** Exercise goal **
Retype every line of the material below without changing a single character.

** Word and element location data **
==========
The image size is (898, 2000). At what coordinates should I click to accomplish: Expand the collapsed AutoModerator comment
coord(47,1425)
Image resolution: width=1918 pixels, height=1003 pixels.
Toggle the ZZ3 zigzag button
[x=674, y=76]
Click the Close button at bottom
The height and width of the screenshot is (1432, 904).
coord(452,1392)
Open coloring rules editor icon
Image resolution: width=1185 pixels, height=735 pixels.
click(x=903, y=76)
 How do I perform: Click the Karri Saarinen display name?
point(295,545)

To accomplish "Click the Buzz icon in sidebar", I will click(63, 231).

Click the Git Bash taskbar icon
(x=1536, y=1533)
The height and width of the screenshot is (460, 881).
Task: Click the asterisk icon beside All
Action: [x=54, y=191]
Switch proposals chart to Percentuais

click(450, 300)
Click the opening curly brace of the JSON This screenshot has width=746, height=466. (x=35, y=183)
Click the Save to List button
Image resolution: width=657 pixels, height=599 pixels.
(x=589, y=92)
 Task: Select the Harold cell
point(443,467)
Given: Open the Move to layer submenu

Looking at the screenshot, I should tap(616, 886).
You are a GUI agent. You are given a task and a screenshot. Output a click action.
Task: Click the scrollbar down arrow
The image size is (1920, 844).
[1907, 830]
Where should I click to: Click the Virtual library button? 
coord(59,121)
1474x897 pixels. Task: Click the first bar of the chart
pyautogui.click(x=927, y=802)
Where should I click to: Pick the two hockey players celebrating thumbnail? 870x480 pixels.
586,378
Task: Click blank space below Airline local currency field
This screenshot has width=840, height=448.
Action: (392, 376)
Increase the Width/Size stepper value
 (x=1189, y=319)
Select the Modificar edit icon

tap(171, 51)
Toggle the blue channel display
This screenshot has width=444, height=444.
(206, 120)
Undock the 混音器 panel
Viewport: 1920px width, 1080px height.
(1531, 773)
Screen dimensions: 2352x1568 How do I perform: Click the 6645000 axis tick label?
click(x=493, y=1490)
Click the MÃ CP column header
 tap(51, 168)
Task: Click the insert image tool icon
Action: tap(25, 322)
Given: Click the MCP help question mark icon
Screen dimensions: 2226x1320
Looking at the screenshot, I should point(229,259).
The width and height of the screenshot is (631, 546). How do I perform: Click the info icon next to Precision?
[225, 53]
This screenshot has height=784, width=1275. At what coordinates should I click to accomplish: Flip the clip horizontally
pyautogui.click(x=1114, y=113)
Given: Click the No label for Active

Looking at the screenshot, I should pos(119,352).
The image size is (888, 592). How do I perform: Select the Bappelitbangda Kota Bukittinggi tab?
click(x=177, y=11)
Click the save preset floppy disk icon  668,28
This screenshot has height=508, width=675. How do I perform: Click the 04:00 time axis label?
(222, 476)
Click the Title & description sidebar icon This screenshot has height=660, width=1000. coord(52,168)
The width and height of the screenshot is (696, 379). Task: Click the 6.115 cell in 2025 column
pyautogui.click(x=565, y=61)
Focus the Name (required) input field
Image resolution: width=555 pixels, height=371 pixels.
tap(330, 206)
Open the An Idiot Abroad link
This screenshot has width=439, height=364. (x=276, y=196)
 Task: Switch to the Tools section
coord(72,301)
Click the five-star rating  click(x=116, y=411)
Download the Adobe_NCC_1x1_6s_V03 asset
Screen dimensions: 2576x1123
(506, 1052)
==========
** Result **
The image size is (898, 2000). At what coordinates should I click to accomplish: Expand the collapsed AutoModerator comment
coord(47,1425)
Image resolution: width=1918 pixels, height=1003 pixels.
Toggle the ZZ3 zigzag button
[x=674, y=76]
Click the Close button at bottom
The height and width of the screenshot is (1432, 904).
coord(452,1392)
Open coloring rules editor icon
Image resolution: width=1185 pixels, height=735 pixels.
click(x=903, y=76)
 How do I perform: Click the Karri Saarinen display name?
point(295,545)

To accomplish "Click the Buzz icon in sidebar", I will click(63, 231).

Click the Git Bash taskbar icon
(x=1536, y=1533)
The height and width of the screenshot is (460, 881).
Task: Click the asterisk icon beside All
Action: [x=54, y=191]
Switch proposals chart to Percentuais

click(450, 300)
Click the opening curly brace of the JSON This screenshot has width=746, height=466. (x=35, y=183)
Click the Save to List button
Image resolution: width=657 pixels, height=599 pixels.
(x=589, y=92)
 Task: Select the Harold cell
point(443,467)
Given: Open the Move to layer submenu

Looking at the screenshot, I should tap(616, 886).
You are a GUI agent. You are given a task and a screenshot. Output a click action.
Task: Click the scrollbar down arrow
The image size is (1920, 844).
[1907, 830]
Where should I click to: Click the Virtual library button? 
coord(59,121)
1474x897 pixels. Task: Click the first bar of the chart
pyautogui.click(x=927, y=802)
Where should I click to: Pick the two hockey players celebrating thumbnail? 870x480 pixels.
586,378
Task: Click blank space below Airline local currency field
This screenshot has width=840, height=448.
Action: (392, 376)
Increase the Width/Size stepper value
 (x=1189, y=319)
Select the Modificar edit icon

tap(171, 51)
Toggle the blue channel display
This screenshot has width=444, height=444.
(206, 120)
Undock the 混音器 panel
Viewport: 1920px width, 1080px height.
(1531, 773)
Screen dimensions: 2352x1568 How do I perform: Click the 6645000 axis tick label?
click(x=493, y=1490)
Click the MÃ CP column header
 tap(51, 168)
Task: Click the insert image tool icon
Action: tap(25, 322)
Given: Click the MCP help question mark icon
Screen dimensions: 2226x1320
Looking at the screenshot, I should point(229,259).
The width and height of the screenshot is (631, 546). How do I perform: Click the info icon next to Precision?
[225, 53]
This screenshot has height=784, width=1275. At what coordinates should I click to accomplish: Flip the clip horizontally
pyautogui.click(x=1114, y=113)
Given: Click the No label for Active

Looking at the screenshot, I should pos(119,352).
The image size is (888, 592). How do I perform: Select the Bappelitbangda Kota Bukittinggi tab?
click(x=177, y=11)
Click the save preset floppy disk icon  668,28
This screenshot has height=508, width=675. How do I perform: Click the 04:00 time axis label?
(222, 476)
Click the Title & description sidebar icon This screenshot has height=660, width=1000. coord(52,168)
The width and height of the screenshot is (696, 379). Task: Click the 6.115 cell in 2025 column
pyautogui.click(x=565, y=61)
Focus the Name (required) input field
Image resolution: width=555 pixels, height=371 pixels.
tap(330, 206)
Open the An Idiot Abroad link
This screenshot has width=439, height=364. (x=276, y=196)
 Task: Switch to the Tools section
coord(72,301)
Click the five-star rating  click(x=116, y=411)
Download the Adobe_NCC_1x1_6s_V03 asset
Screen dimensions: 2576x1123
(506, 1052)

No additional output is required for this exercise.